> Document excerpt:

Last Updated on December 27, 2020

Resident Ellyn Loy will review An American Marriage: A Novel by Tayari Jones [Chapel Hill, NC: Algonquin Books, 2018] on Tuesday, March 17, 2020 at 7 PM in the Auditorium. (Rescheduled to Tuesday, September 15, 2020 at 7 PM on TV 972.)

This bestselling novel is described as a “captivating love story that is also a clear-eyed look at the effects of injustice in contemporary American life. “  The story centers on an African-American couple, Celestial and Roy, young professionals who met while they were both students at historic black universities. They went separate ways after graduation, met again and married.  Roy is a tech salesman who grew up in the small town of Eloe, Louisiana.  Celestial , an artist who makes distinctive dolls, was born and raised in Atlanta, Georgia.

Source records
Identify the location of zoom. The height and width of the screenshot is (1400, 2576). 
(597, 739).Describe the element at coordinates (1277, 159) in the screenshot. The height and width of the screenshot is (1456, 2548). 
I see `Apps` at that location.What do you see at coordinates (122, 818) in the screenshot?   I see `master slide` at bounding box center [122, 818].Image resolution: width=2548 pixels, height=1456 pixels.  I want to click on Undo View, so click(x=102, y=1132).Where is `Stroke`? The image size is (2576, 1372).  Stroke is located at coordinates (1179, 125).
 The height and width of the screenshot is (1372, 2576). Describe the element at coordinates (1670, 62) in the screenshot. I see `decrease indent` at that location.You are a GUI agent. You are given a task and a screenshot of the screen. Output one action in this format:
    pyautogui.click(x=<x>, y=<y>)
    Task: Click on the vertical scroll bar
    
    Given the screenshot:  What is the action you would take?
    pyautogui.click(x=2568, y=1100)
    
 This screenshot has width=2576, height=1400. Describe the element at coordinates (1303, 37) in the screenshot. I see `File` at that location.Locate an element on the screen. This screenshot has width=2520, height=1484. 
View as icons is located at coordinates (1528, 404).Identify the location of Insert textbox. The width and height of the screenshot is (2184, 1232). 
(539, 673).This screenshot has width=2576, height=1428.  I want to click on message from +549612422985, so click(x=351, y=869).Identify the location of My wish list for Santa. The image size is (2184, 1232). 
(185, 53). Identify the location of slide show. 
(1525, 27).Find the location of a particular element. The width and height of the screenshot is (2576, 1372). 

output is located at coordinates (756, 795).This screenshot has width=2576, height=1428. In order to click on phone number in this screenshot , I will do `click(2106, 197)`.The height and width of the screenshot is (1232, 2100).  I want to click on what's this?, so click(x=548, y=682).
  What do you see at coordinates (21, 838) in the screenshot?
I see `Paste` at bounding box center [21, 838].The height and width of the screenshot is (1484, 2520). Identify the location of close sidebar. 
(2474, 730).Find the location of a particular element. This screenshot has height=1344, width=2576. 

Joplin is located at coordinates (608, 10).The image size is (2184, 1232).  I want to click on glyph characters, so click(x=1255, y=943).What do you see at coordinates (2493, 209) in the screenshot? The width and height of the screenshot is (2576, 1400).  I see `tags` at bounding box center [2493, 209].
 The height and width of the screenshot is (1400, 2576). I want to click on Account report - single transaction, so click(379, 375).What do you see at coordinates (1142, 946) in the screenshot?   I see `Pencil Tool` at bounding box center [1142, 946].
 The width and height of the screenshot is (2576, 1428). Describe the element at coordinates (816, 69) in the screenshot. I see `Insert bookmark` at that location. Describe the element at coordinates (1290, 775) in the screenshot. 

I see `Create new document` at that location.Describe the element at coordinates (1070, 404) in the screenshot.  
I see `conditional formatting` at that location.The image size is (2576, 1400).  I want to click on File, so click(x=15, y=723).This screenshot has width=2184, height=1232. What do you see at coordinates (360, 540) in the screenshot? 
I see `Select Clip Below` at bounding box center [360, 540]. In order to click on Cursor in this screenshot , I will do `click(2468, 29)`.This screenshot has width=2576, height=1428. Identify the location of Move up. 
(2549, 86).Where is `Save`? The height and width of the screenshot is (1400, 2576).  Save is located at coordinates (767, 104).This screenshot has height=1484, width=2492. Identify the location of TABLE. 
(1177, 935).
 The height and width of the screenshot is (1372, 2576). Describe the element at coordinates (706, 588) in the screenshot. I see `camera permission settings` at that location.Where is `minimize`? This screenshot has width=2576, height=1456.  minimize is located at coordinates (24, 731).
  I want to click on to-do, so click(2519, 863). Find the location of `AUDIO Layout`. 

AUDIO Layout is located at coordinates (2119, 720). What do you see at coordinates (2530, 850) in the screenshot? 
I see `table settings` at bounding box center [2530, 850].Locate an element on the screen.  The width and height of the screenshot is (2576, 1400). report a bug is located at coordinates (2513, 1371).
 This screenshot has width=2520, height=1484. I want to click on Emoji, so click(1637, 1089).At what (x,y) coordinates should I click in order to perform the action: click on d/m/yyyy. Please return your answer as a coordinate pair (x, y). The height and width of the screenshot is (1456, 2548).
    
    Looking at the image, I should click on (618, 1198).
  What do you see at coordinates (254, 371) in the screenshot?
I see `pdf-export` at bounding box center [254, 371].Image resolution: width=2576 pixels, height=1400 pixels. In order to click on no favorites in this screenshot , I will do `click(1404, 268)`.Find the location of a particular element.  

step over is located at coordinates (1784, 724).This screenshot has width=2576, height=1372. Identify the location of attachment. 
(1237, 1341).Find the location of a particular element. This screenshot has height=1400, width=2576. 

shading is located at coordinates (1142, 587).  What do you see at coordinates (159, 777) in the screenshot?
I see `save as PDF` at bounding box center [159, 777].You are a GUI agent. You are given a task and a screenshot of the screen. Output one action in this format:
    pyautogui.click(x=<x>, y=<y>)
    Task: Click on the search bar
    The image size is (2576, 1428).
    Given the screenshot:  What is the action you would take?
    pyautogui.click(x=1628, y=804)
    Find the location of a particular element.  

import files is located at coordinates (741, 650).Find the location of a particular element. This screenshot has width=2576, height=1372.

> Stated exercise 1:
Reproduce the book review notice word for word, between "This bestselling novel" and "in Atlanta, Georgia.", inclusive.
> Stated exercise 2:
Pick up the book review notice right after its last sentence and keep writing it.

> Written response 1:
This bestselling novel is described as a “captivating love story that is also a clear-eyed look at the effects of injustice in contemporary American life. “  The story centers on an African-American couple, Celestial and Roy, young professionals who met while they were both students at historic black universities. They went separate ways after graduation, met again and married.  Roy is a tech salesman who grew up in the small town of Eloe, Louisiana.  Celestial , an artist who makes distinctive dolls, was born and raised in Atlanta, Georgia.

> Written response 2:
The story develops like a spider web around an incident that happens 18 months into their marriage.. Roy is falsely accused of a crime while the couple is staying at a motel.  He is found guilty, incarcerated and sentenced to many years in prison. The characters tell what happens to this barely- experienced marriage, when this tragedy intervenes. We learn about their families and how they influenced the young couple in their personalities and their choices.

Roy and Celestial alternate telling the story.  A third character, Andre, Celestial’s lifelong friend from Atlanta, adds his perspective.  The story is told using different literary forms, beginning with the first person narrative. Later, during Roy’s incarceration, the story is told through letters the couple write to each other.  It is through these letters, and then the lack of them, that we begin to see what is happening to their American Marriage.

There are several themes that run through this novel- marriage, fatherhood, family. There are also the overriding complexities of race and class. If Roy had been white, would he have been wrongly accused and incarcerated? If Celestial and Roy had been from similar classes and backgrounds, would there have  been a different outcome?

The author, Tayari Jones, has written three previous novels. , which were well received.  She is on the English faculty of Emory University and a faculty member at-large at Cornell University.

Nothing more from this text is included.